Traditionally, software development involves extensive manual coding and testing. As software complexity increases, this traditional manual approach is not ideal. Enterprise software applications are usually comprised of millions of lines of computer code and have traditionally required teams of programmers and several years to create, test, and debug. To implement a system, a programmer must face a chore of repetitive coding. The software code generated by this manual method is prone to contain error, and manual testing may be inadequate to cover all possible user scenarios. The resulting software product may contain latent bugs that cause disruption of services and great economic losses.
Model-Based Development (MBD) methodologies have emerged that shift the focus of the software development process. Modeling happens in the software application process before coding. A model serves as blueprints in software development. A carefully constructed model can help those responsible for a software development project's success to assure that business functionality is complete and correct, end-user needs are met, and program design supports requirements for scalability, robustness, security, extendibility, and other characteristics, before implementation in code. Implementation in code after the fact of design usually renders making changes difficult and expensive. MBD allows verification of the software specification at the model level and reduces the amount of manual coding. Modeling tools also make it possible to visualize a design and compare it against the design requirement.

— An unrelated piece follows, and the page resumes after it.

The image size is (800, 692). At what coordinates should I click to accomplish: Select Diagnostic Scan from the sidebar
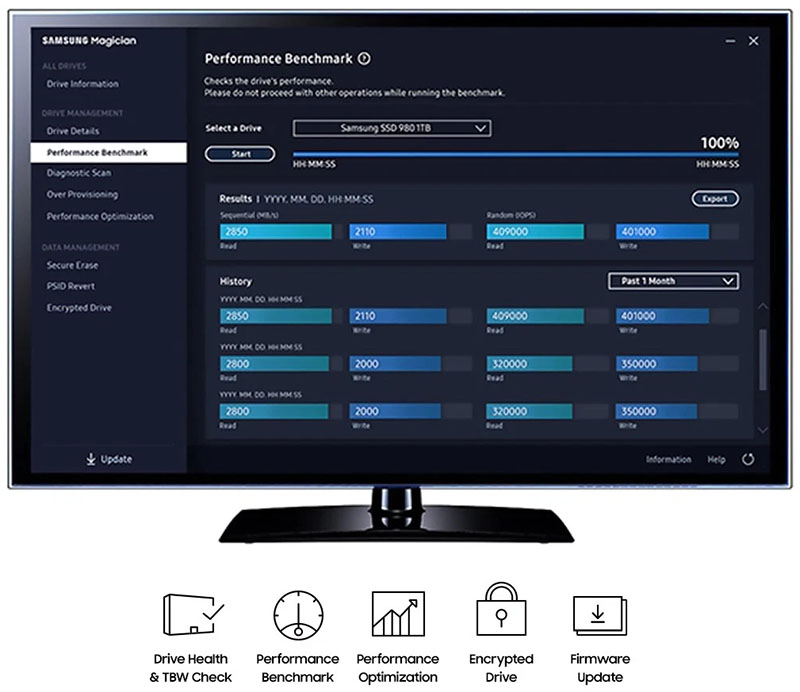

The Unified Modeling Language (UML) is a graphical language for visualizing, specifying, constructing, and documenting the artifacts of a software-intensive system. The UML offers a standard way to write a system's blueprints, including conceptual things such as business processes and system functions as well as concrete things such as programming language statements, database schemas, and reusable software components. TABLE 1 presents a list of standard UML elements.

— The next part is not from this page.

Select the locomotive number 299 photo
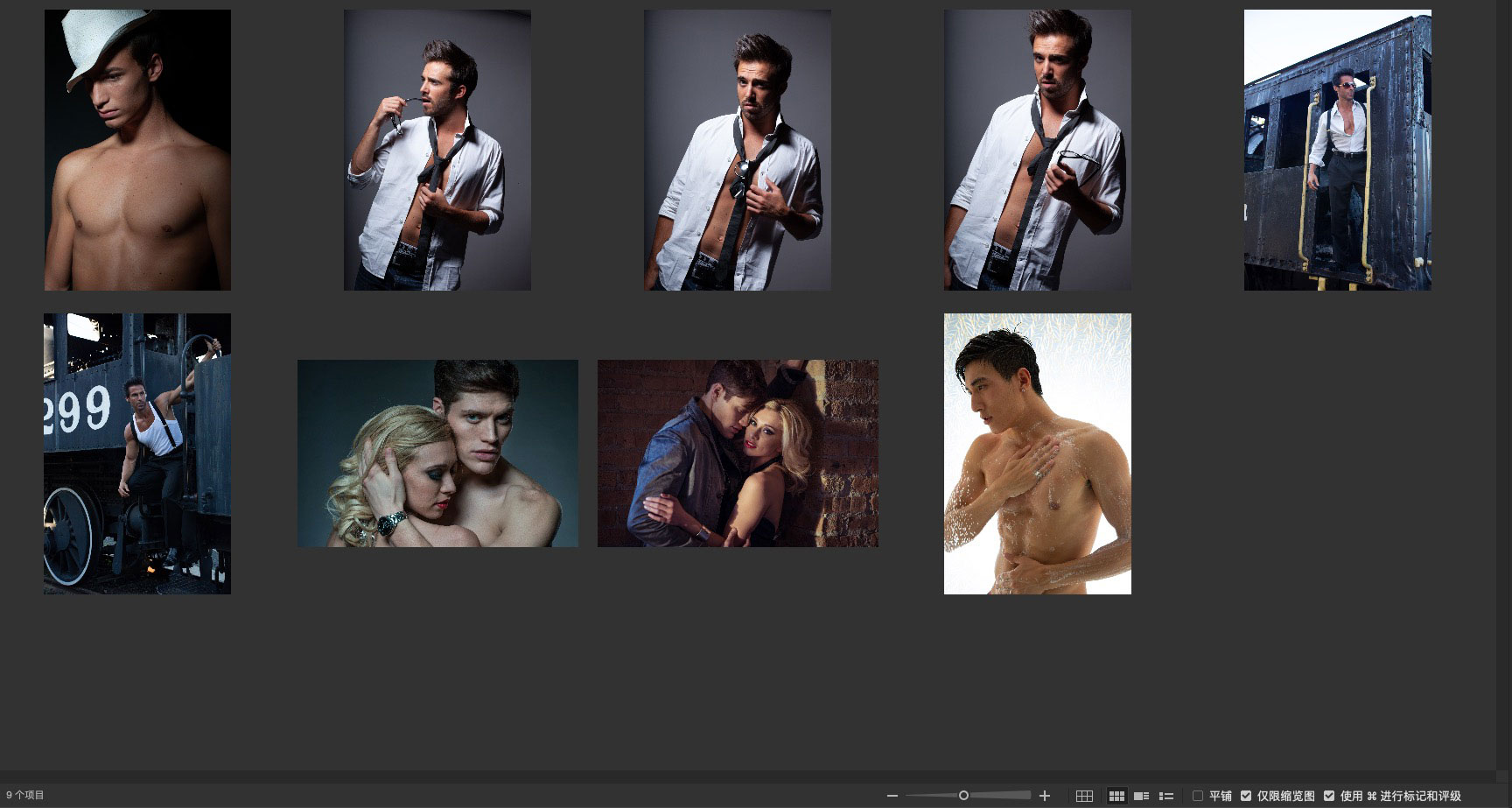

TABLE 1STANDARD UML ELEMENTSStandardUMLElementPropertiesStereotypePackageNameInterfaceNameAbstractClassNameAbstractAttributeNameFinalTypeInitial valueMultiplicityMethodNameParametersReturn typeRelation: RealizationRealized InterfaceRelation: InheritanceInherited Class (Super Class)RelationType:Simple/Aggregation/CompositionRoleSymmetric RoleCardinalityNavigability
Automatic code generation (ACG), but not application generation, has also become available to the enterprise software development process. ACG gives an engineer the opportunity to focus on the high-level design issues and on better understanding of the business process. ACG can bring enterprise software to market faster, but cannot pull the entire application together with all its necessary parts such as the interface and data components with the processing components. The ACG process usually comprises an automated code generator that reads meta-data for a specific set of designed patterns and generates software code in a specified programming language. An automatic code generator may also be used to capture knowledge and business rules for enterprise software applications and generate the millions of lines of codes in a short amount of time in any desired computer language and for any platform. The process of ACG makes a software development project more agile. A change in implementation can be treated as a different rendering of the same meta-data. Once a portion of the source code is generated, a programmer is then free to fill in the gaps that are left by the code generator, and to concentrate on the parts of the system that matter. This improves development speed and reliability via code generation process.

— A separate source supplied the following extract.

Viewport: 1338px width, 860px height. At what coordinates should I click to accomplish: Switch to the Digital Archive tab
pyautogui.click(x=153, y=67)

Service Oriented Architecture (SOA) is an architectural approach for constructing complex software-intensive systems from a set of universally interconnected and interdependent building blocks. SOA is used to build applications out of software services. Services are intrinsically unassociated units of functionality, which have no call to another service embedded within them. These software services typically implement functionalities a human would recognize as a service, such as filling out an online application for an account or viewing an online bank statement. Instead of having services with embedded calls to each other in their source code, SOA defines protocols which describe how one or more services can communicate with each other. A flexible, standardized architecture is required to better support the connection of various applications and the sharing of data. SOA unifies business processes by structuring large applications as an ad hoc collection of smaller modules called services. These applications can be used by different groups of people both inside and outside the company, and new applications built from a mix of these services from the global pool exhibit flexibility and uniformity. Building all applications from the same pool of services makes achieving this goal much easier and more deployable for affiliate companies. This architecture can help business respond more quickly and cost-effectively to changing conditions and it promotes reuse at macro level service level rather than micro class level.
It would be beneficial and desirable to have a streamlined enterprise software development tool that incorporates portions of these past methods to provide a graphical modeling and design tool, automate most or all of the coding, and has a framework of reusable components and services that facilitates the generation of custom enterprise applications. Currently, there is no known process for automatically producing a software application that designs, generates, and integrates all the elements of an executable application. For example, there are products that may create a design outline for an executable application, but will not then create the elements specified in the design, such as the user interface, persistence (database design, data storage and data transfer) and processing steps to name a few. The current invention accomplishes this desired need, of design, generation, integration and production in one system, which need has not been provided in prior systems.